> _WHAT TO DO_
Of the entries below, restate word for word only the section that runs from the line with "Instruction: Select the YouTube" to the line with "You are a computer-use agent. Image resolution: width=1268", counting both ends.

── INPUT RECORDS ──

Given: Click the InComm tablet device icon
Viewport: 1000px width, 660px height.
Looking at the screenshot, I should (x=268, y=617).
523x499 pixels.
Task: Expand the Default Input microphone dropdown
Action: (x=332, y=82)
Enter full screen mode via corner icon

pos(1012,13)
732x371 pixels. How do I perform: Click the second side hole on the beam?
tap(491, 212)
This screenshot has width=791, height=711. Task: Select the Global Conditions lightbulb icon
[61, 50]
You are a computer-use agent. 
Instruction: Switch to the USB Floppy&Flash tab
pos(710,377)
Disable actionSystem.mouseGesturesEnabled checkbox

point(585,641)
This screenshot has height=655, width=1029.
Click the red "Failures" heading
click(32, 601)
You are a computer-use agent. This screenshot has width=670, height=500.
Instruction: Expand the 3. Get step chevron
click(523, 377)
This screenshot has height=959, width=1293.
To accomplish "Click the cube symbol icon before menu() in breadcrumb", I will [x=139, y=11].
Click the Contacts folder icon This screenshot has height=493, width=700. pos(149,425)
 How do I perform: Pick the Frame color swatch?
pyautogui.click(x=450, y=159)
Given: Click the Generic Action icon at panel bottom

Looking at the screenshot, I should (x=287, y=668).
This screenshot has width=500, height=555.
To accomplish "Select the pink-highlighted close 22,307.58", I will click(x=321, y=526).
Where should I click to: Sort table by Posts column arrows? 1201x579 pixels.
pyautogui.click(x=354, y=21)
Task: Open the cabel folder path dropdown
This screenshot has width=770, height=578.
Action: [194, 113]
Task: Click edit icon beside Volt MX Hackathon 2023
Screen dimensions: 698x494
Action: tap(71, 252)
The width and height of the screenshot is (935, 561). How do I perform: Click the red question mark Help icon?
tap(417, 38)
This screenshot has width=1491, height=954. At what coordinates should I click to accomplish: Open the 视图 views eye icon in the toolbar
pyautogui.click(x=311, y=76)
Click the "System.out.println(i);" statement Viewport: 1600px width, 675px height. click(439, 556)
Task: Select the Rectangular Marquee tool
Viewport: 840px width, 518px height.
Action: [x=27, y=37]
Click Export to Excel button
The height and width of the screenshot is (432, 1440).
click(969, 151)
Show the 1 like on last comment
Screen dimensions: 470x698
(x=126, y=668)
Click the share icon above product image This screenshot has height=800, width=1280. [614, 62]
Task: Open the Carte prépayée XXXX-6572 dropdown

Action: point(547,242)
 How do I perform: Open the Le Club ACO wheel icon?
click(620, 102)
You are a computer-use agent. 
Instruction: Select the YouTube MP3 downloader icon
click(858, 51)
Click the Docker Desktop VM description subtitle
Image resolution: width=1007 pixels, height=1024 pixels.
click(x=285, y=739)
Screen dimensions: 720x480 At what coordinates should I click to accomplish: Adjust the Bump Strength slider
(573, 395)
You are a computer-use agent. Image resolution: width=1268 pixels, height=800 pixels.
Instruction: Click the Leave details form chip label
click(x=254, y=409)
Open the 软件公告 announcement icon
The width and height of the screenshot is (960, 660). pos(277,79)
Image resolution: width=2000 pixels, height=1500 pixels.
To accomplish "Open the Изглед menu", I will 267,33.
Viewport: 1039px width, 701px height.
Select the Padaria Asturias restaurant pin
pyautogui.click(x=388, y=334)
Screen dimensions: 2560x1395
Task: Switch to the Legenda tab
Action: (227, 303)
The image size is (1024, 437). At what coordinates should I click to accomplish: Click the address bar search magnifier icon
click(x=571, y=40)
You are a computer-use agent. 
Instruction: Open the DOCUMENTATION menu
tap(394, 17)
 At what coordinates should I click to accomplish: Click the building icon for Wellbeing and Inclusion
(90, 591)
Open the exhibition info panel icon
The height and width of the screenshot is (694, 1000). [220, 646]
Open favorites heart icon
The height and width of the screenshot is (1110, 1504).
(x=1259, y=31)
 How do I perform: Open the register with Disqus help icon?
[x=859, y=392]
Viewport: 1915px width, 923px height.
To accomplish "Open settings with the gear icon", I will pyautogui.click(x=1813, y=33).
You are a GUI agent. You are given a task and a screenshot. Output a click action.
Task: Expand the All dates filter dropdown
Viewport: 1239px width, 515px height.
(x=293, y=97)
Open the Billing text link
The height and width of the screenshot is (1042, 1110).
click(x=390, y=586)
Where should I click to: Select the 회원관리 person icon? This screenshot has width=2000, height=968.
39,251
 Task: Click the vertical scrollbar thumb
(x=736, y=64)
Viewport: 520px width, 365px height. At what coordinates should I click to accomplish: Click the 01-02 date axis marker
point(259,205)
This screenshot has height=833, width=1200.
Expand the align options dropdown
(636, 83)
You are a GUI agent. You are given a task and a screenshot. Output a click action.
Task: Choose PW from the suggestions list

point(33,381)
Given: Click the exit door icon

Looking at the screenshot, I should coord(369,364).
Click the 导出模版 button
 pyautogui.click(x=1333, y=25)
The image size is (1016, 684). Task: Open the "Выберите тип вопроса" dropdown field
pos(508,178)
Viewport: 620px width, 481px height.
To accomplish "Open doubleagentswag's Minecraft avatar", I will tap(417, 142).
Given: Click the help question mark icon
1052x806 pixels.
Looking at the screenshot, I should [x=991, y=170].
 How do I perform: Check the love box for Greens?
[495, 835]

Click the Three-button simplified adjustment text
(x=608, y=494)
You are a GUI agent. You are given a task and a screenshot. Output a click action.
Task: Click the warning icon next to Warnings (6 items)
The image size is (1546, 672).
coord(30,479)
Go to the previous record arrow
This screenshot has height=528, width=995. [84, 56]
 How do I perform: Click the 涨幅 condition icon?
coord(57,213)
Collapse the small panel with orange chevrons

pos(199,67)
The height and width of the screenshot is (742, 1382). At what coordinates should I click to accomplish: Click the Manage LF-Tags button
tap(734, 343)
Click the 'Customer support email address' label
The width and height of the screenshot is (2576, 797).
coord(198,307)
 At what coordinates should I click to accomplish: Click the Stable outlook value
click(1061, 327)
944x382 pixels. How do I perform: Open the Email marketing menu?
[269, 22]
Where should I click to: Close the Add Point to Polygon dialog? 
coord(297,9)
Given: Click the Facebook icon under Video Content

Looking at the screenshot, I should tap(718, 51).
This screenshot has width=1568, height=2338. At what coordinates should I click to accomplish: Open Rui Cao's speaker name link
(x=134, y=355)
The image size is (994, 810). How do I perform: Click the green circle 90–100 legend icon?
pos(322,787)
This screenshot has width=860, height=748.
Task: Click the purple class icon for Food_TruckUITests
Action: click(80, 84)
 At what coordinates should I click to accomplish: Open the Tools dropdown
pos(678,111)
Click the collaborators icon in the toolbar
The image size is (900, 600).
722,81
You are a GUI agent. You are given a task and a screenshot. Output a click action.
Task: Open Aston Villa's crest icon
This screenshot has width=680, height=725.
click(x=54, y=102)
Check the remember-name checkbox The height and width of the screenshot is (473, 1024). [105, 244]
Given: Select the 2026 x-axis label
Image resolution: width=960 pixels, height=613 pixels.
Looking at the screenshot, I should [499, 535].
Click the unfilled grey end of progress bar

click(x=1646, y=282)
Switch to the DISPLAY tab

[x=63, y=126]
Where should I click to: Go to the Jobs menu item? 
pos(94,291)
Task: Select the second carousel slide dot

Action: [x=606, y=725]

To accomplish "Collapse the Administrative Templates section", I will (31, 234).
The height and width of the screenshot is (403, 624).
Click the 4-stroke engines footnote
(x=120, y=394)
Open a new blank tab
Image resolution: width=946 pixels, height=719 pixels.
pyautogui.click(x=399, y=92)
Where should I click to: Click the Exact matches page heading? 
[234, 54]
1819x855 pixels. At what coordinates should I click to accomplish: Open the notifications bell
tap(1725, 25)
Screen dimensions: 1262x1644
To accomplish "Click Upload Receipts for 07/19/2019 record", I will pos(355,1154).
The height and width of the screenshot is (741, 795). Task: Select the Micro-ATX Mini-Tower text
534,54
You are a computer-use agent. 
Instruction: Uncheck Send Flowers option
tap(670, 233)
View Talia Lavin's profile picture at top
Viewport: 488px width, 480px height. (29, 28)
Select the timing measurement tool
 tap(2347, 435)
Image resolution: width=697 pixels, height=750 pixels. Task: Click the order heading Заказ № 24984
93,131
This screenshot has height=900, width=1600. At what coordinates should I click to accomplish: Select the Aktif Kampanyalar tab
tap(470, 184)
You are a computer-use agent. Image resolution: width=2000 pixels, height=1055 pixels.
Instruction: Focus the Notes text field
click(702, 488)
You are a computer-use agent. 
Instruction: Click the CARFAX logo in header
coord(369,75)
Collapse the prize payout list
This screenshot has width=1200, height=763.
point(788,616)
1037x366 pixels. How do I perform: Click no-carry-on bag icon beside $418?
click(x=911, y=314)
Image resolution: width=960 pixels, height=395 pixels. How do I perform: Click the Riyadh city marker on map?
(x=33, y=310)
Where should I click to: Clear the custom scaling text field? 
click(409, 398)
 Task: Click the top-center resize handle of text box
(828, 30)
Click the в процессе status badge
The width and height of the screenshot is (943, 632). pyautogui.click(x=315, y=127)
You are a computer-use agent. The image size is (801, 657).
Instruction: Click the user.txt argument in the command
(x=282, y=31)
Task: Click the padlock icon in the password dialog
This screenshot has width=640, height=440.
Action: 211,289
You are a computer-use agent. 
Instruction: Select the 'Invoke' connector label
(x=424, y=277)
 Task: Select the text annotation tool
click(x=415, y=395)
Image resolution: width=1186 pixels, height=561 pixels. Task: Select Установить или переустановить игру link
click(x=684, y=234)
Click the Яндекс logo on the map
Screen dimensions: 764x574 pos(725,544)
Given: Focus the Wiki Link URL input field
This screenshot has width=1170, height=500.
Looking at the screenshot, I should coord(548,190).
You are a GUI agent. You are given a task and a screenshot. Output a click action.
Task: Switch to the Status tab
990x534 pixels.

───

> _RESPONSE TO THE EXERCISE_
Instruction: Select the YouTube MP3 downloader icon
click(858, 51)
Click the Docker Desktop VM description subtitle
Image resolution: width=1007 pixels, height=1024 pixels.
click(x=285, y=739)
Screen dimensions: 720x480 At what coordinates should I click to accomplish: Adjust the Bump Strength slider
(573, 395)
You are a computer-use agent. Image resolution: width=1268 pixels, height=800 pixels.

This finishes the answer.